Trabalhar depois de aposentado aumenta a aposentadoria?

Por heitor outubro 16, 2025
Escrito por heitor

Esta é uma pergunta muito comum.

Houve um tempo que sim, hoje em dia não mais.

Depois que a pessoa se aposenta pelo INSS, ela pode continuar trabalhando e contribuindo normalmente (exceto se a aposentadoria for por invalidez — nesse caso não pode trabalhar).
Mas essas novas contribuições não aumentam o valor da aposentadoria já concedida.

Veja que estamos falando aqui especificamente de trabalhadores vinculados ao INSS, ou seja, trabalhadores da iniciativa privada e alguns trabalhadores de órgãos públicos, mas que tem o regime de aposentadoria vinculado ao INSS.

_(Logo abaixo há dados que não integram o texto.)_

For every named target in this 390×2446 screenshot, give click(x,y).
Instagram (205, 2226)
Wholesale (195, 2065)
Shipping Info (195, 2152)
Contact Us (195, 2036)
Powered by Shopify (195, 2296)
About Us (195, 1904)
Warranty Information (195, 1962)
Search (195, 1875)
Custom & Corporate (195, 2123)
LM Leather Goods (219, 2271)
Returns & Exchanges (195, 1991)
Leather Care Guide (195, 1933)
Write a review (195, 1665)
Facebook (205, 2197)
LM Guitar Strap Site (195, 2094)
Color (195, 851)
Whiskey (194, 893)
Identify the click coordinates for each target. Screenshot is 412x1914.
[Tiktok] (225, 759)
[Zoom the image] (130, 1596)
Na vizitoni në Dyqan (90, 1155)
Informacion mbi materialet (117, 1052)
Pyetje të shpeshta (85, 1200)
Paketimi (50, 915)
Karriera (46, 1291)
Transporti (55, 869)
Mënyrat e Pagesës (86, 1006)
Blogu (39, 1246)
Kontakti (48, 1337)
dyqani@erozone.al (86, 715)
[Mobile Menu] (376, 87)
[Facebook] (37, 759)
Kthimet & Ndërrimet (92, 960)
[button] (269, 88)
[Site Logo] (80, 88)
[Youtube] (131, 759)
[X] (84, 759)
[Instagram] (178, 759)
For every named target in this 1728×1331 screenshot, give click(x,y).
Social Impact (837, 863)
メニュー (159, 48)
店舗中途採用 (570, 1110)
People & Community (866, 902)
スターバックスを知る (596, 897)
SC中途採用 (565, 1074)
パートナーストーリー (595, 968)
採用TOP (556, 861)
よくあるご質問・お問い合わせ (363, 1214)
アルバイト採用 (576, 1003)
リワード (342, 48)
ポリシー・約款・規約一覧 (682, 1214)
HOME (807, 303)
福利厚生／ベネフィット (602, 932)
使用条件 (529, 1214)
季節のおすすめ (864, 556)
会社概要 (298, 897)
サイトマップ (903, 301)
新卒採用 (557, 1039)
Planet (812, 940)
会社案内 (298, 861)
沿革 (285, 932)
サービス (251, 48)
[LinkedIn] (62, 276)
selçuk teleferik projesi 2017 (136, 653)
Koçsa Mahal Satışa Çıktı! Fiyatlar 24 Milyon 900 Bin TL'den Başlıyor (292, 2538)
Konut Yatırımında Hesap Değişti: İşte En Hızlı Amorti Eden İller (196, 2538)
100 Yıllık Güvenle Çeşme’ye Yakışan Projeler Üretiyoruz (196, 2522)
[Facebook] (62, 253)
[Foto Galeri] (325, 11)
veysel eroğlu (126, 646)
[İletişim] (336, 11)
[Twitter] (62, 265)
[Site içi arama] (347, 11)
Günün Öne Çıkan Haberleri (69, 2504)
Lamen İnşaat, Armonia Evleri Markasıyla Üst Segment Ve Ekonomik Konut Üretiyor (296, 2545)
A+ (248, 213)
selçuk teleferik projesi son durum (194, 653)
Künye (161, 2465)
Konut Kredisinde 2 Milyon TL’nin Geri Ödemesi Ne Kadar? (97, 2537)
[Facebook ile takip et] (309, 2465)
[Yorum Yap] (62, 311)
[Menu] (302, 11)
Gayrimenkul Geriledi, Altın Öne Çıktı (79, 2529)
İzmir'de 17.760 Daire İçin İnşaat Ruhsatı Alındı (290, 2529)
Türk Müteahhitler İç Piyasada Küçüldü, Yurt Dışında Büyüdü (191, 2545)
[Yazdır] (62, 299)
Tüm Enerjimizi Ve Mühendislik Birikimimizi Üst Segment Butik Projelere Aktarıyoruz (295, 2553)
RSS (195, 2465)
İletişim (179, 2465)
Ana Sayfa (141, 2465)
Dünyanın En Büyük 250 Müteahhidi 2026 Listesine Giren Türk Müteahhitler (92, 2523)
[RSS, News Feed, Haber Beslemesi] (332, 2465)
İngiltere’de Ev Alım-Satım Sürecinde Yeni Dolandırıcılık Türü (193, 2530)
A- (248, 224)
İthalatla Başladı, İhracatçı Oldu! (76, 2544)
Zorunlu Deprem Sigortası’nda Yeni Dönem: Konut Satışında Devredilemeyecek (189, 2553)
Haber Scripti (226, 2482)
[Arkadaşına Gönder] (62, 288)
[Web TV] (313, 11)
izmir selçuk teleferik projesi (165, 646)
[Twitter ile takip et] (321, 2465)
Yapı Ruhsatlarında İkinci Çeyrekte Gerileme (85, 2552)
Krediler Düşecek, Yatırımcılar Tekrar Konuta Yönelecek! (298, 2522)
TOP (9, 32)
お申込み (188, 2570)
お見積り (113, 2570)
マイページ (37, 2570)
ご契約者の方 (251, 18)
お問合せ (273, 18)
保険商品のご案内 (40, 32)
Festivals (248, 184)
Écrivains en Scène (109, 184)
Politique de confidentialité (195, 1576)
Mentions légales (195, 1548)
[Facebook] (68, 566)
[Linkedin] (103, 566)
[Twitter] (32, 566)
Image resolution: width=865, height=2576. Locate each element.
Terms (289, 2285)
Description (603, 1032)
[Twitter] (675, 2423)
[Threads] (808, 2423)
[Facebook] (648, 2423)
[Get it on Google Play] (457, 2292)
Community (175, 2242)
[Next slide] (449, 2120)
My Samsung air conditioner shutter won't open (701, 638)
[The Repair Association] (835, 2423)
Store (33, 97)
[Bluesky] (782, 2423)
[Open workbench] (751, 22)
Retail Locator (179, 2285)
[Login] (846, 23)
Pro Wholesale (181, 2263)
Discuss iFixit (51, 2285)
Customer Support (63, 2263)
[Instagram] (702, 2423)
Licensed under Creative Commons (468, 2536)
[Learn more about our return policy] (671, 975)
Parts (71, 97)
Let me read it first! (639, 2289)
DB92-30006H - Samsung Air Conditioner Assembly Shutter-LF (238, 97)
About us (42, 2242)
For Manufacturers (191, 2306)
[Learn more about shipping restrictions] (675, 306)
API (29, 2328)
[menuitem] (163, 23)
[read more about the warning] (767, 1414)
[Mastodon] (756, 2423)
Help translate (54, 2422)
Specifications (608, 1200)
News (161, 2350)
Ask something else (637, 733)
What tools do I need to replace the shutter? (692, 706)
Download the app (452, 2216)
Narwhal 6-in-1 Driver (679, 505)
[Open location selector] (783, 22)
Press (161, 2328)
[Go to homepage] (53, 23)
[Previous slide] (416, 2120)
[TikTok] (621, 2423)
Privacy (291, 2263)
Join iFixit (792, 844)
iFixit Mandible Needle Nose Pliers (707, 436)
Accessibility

Antigamente era possível fazer a desaposentação, que nada mais era do que a soma das contribuições feitas depois de aposentado e até mesmo a reaposentação – que era uma nova aposentadoria, considerando apenas as novas contribuições feitas depois que se aposentou.

Mas no momento nenhuma delas é aceita.

Então o trabalho após a aposentadoria, mesmo com as contribuições, não interfere no valor do seu benefício.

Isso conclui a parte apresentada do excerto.